Barbara Bourland’s takedown of the art world in her second novel Fake Like Me falls somewhere between a masterpiece and a paint-by-numbers poster. With similar preoccupations as her acclaimed debut I’ll Eat When I’m Dead, the new book charts the life of a female artist in New York from her ingenue 20s into a more successful and cynical 30s.
At 34, our pink-haired, unnamed narrator lives in Brooklyn, is signed by a small but reputable agency, and is months from completing the biggest show of her life – seven huge paintings based on the seven Christian virtues. When a fire in her studio destroys all but one of the paintings, she manages to land a residency in Pine City, an artists’ haven in upstate New York. That the place was set up by five artists from her former school, the Academy, is the first of the book’s many coincidences, the most pivotal of which is the narrator’s obsession with the dead artist Carey Logan.

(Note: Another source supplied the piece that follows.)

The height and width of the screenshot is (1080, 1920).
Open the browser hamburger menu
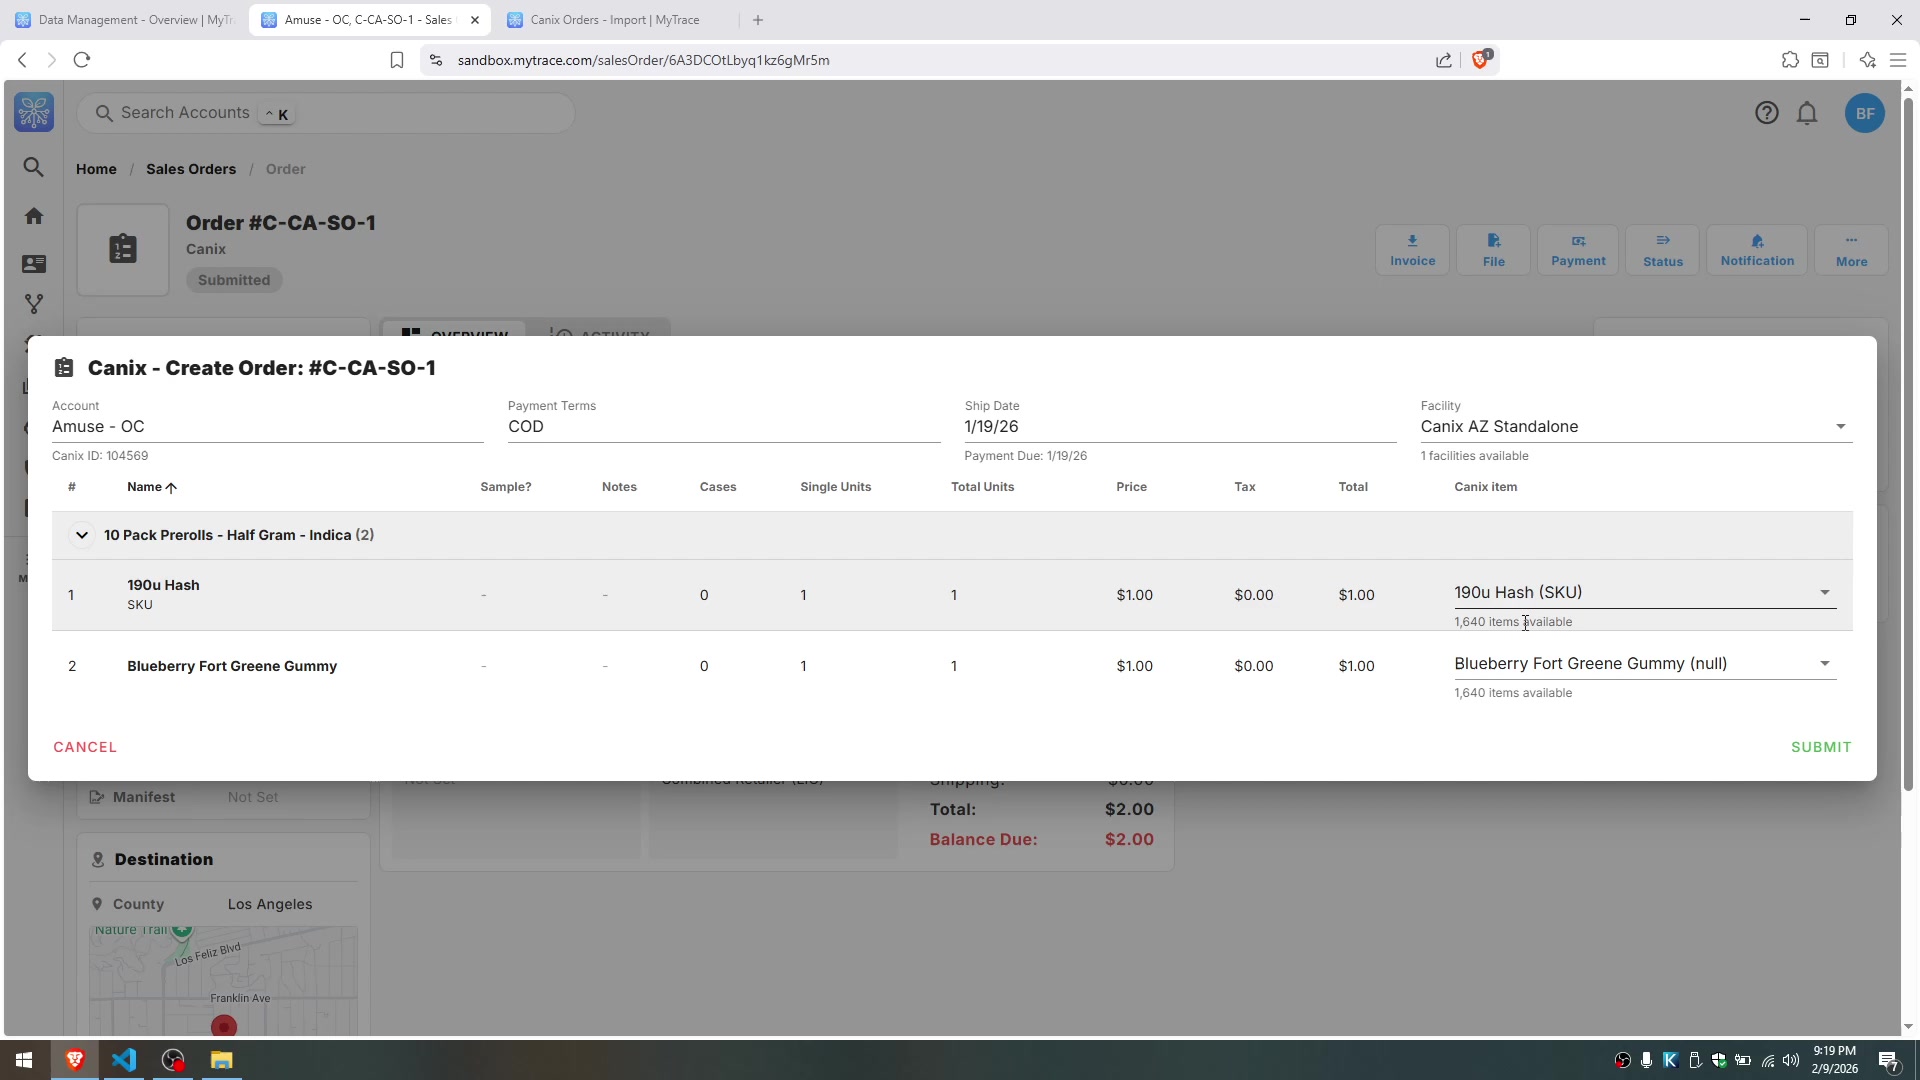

What follows is a kind of art world murder mystery, not quite a thriller, but a commendable detective story nonetheless, as the narrator makes it her business to find out the truth behind her art hero’s death.

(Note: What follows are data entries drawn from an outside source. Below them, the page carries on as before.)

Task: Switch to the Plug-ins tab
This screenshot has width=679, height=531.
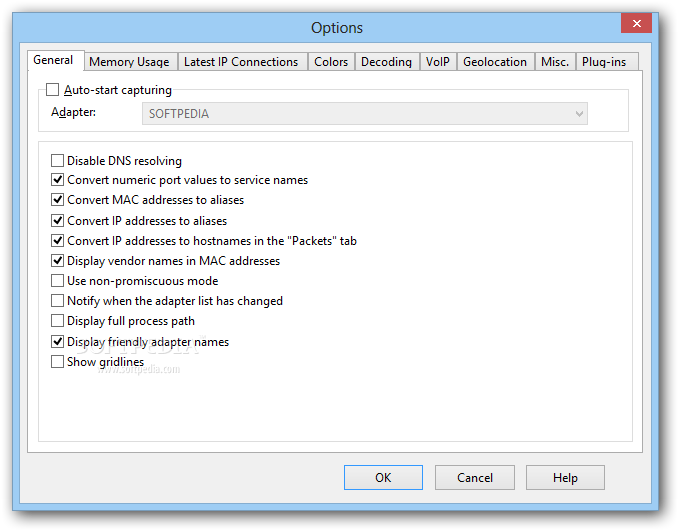Action: click(604, 62)
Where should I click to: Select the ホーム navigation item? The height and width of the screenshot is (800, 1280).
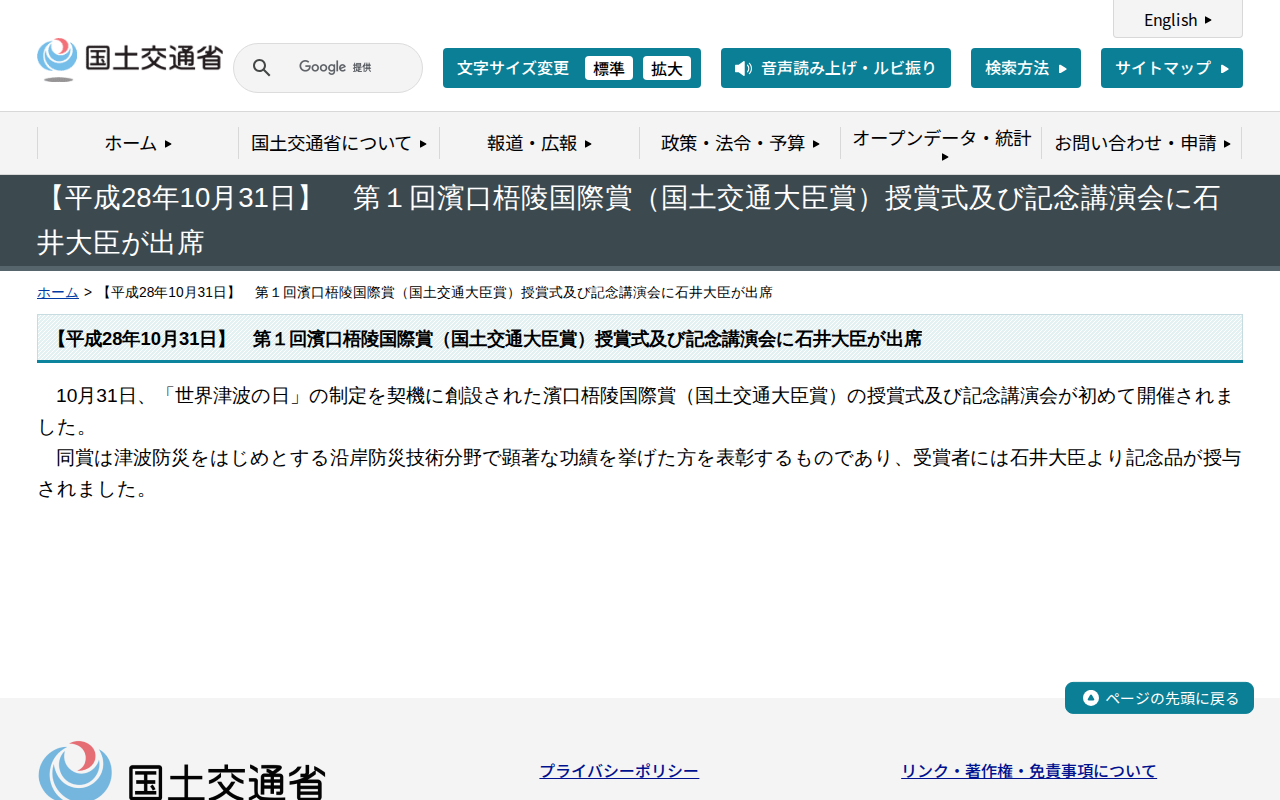tap(135, 143)
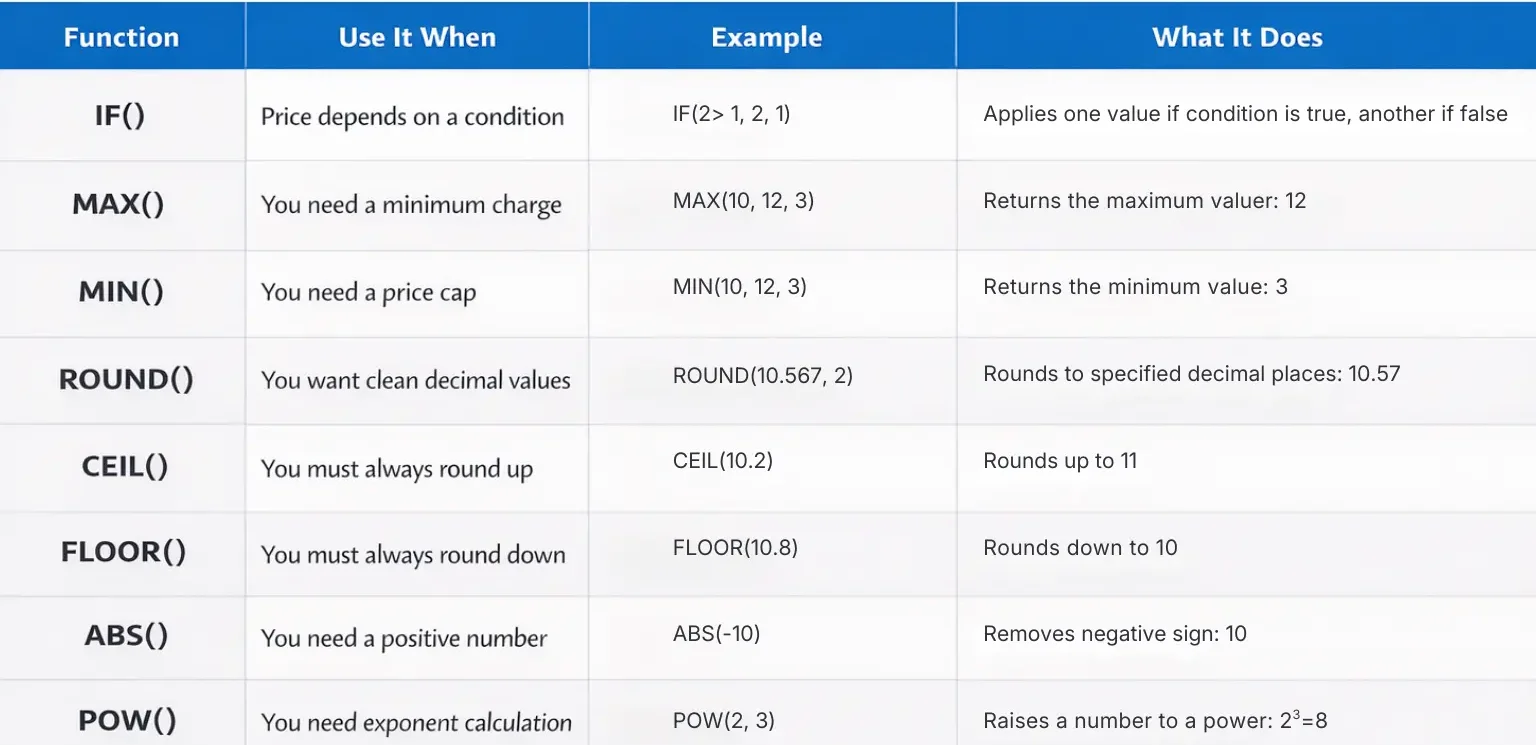Click the ROUND() function name
Image resolution: width=1536 pixels, height=745 pixels.
[126, 380]
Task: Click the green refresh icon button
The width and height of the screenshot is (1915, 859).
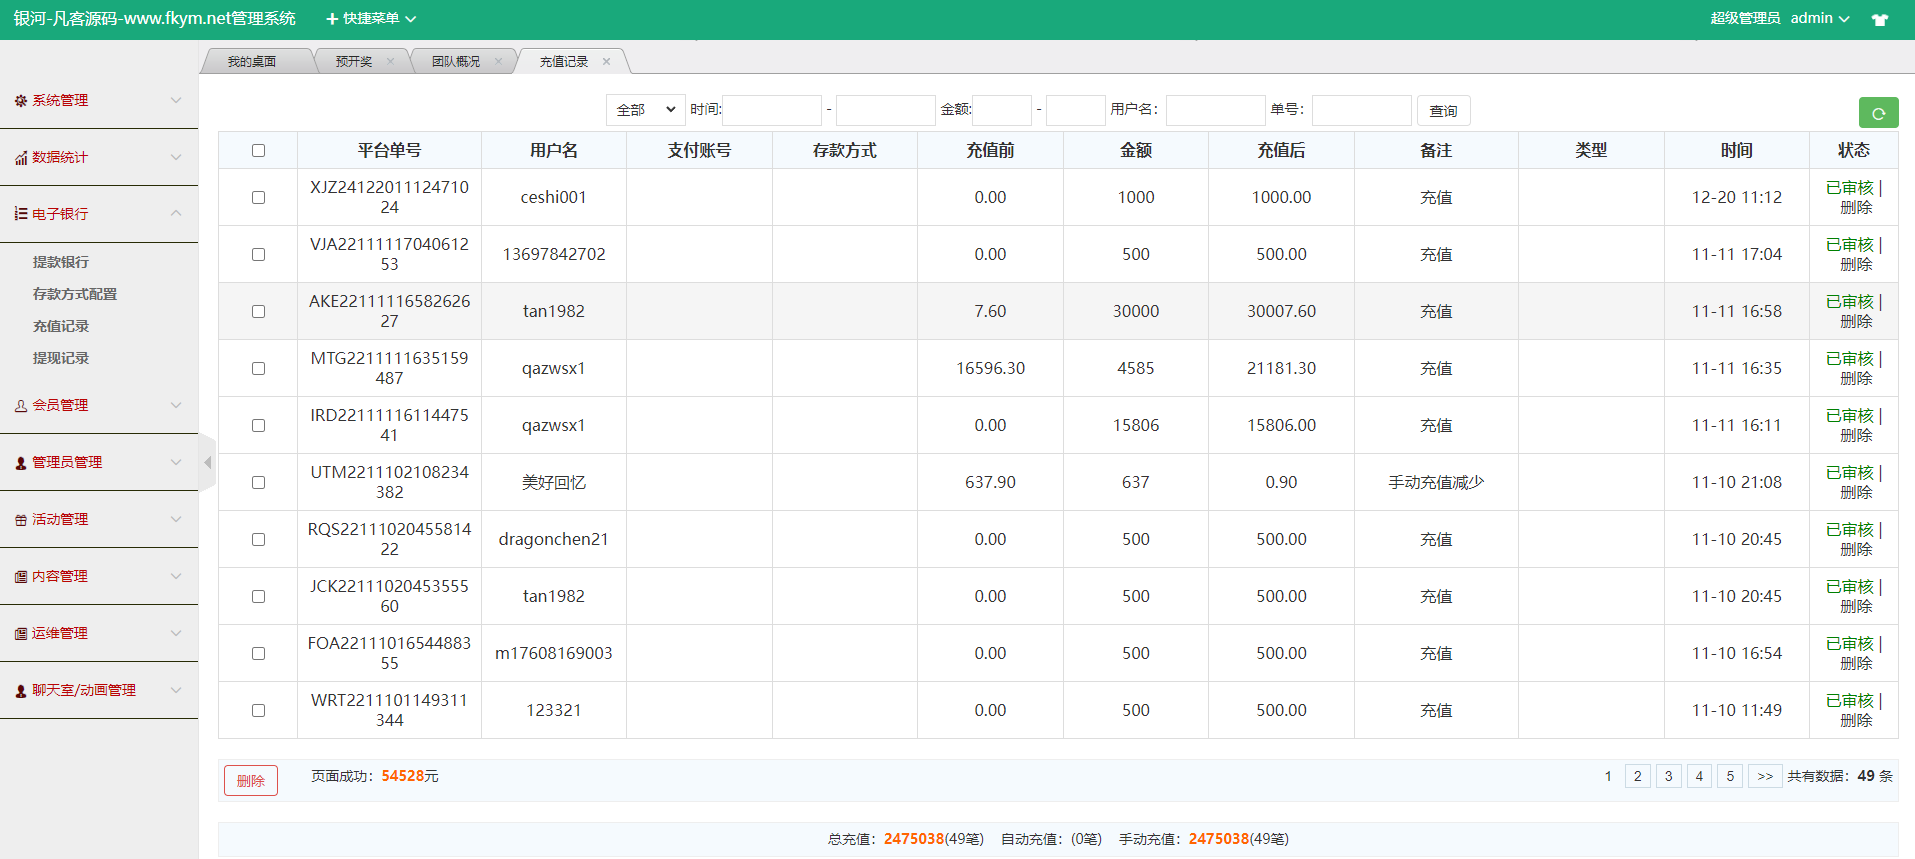Action: [x=1877, y=113]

You would think she has enough to be getting on with. For some inexplicable reason, she can’t tell her agent what’s happened to her paintings, or ask for an extension for her Paris show. There are vague explanations about money and investors put forth, but it stretches credibility with a character who already has a name for herself and paintings that fetch a good price. If anything, the story of the fire might add value to her name and work, but Bourland doesn’t seem too interested in grounding her plot in reality.
Sweet spot
Other coincidences include the narrator’s former best friend Max, and Max’s new husband (a major player in the art world), just happening to live across the lake from Pine City; also, a stack of Carey’s old work diaries that the narrator comes across at various opportune times. An overegging of the ingenue card – “I was so young then, and very sheltered” – ramps up the paint-by-numbers feel, as does the narrator’s tendency towards whinging and regret in a story peppered with shoulds and if-onlys. Syntax can be an issue at times, particularly when the voice is lost to invective (on the commercialisation of art, capitalism, and white hetero middle-aged Manhattan men). All of the above feed into the main problem of the book, which is that it could have been edited down to a tighter, more thrilling read.

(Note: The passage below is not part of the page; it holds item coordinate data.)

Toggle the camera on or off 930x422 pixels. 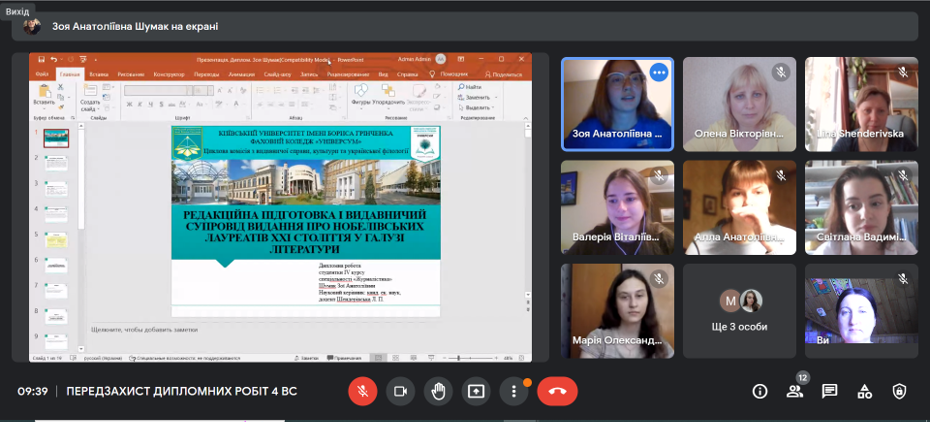click(400, 391)
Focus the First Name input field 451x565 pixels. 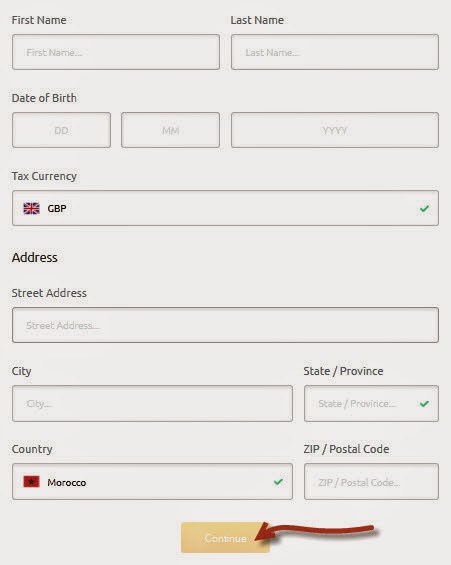(x=116, y=52)
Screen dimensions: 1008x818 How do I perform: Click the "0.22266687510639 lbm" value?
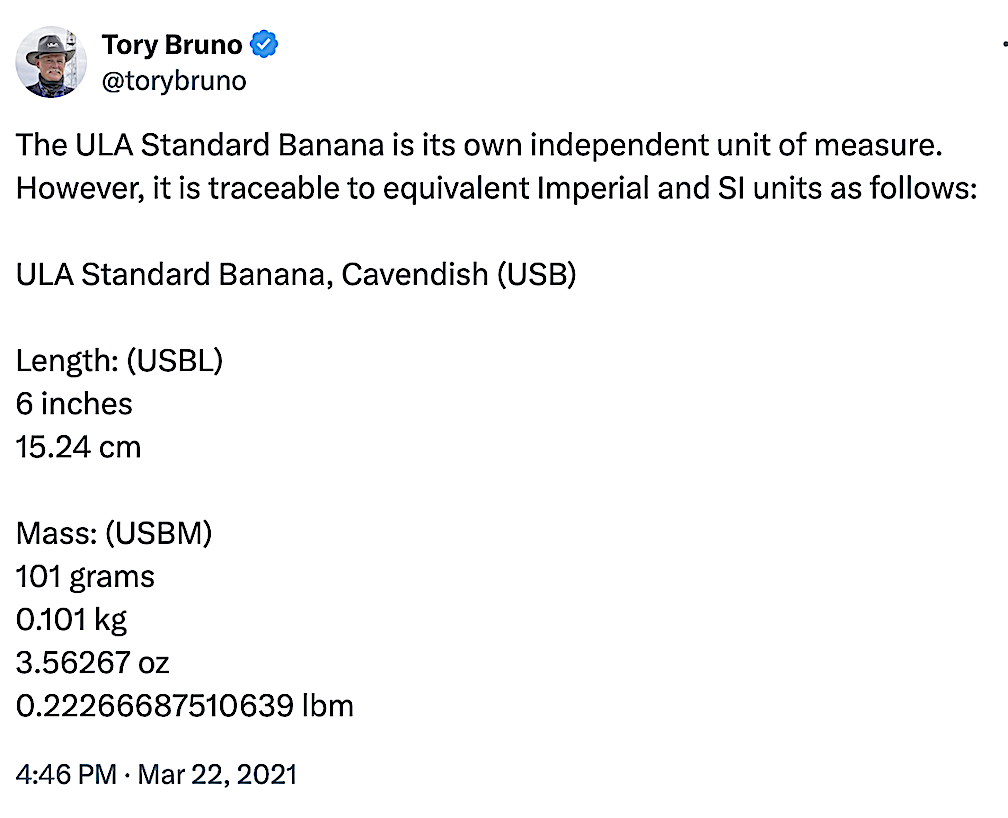(185, 706)
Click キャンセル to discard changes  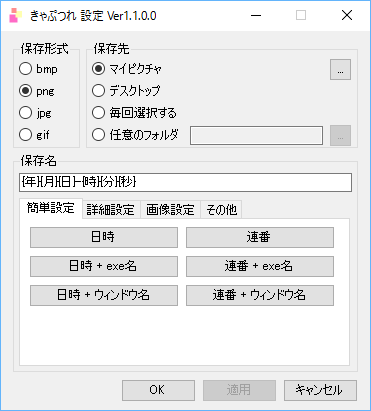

There is much within it that readers will love, however, particularly those with even a passing interest in the art world. The details of the narrator’s work are convincing, interesting and hit the sweet spot between technical knowledge and rich description. She paints “primarily in oil, which has enough variations in tone, hardness, depth, and clarity to rival most spoken languages. It can be thick and weirdly inconsistent like an unpasteurised soft cheese; deliciously smooth and stable like a room-temperature buttercream frosting”. We understand, too, the sheer graft behind the huge paintings she’s commissioned to make: “On day 10, I went for 12 hours, nonstop, scraping a slab of oxidized copper with a razor blade dipped in vinegar.” The physical and mental toll of making art certainly comes through. Meanwhile, the restrictive nature of the market is clear: “I had stumbled, if unwittingly, onto one of the art world’s invisible rules: Make something people can talk about.”
Colourful
The scathing reviews of the jaded art critics are well done too: “She is certainly no longer the daring youngster who asked us to look unflinchingly upon the bodies of murdered women; instead she asks us to regard her newfound privilege. Unlike her, I did not find it interesting.” But best of all, Bourland gets to the heart of why people create, the impetus within that drives the art and artist forward: “All artists are of course doing that same thing: We are burying our past selves within the work, pieces of which rise to the surface without our permission like bodies in a flood.”
Likened to Rebecca by its publishers, Fake Like Me has more in common with contemporary writers like Curtis Sittenfeld and Janet Fitch. While not as finely tuned in the prose, it still marks Bourland out as a writer to watch – inventive, colourful and with plenty to say for herself. As her narrator tells us, "the great and golden rule of art, as well as of life, is this: That the more distinct, sharp, and wiry the bounding line, the more perfect the work of art; and the less keen and sharp, the greater is the evidence of weak imitation, plagiarism, and bungling." Bourland almost reaches the line herself with her enjoyable second book.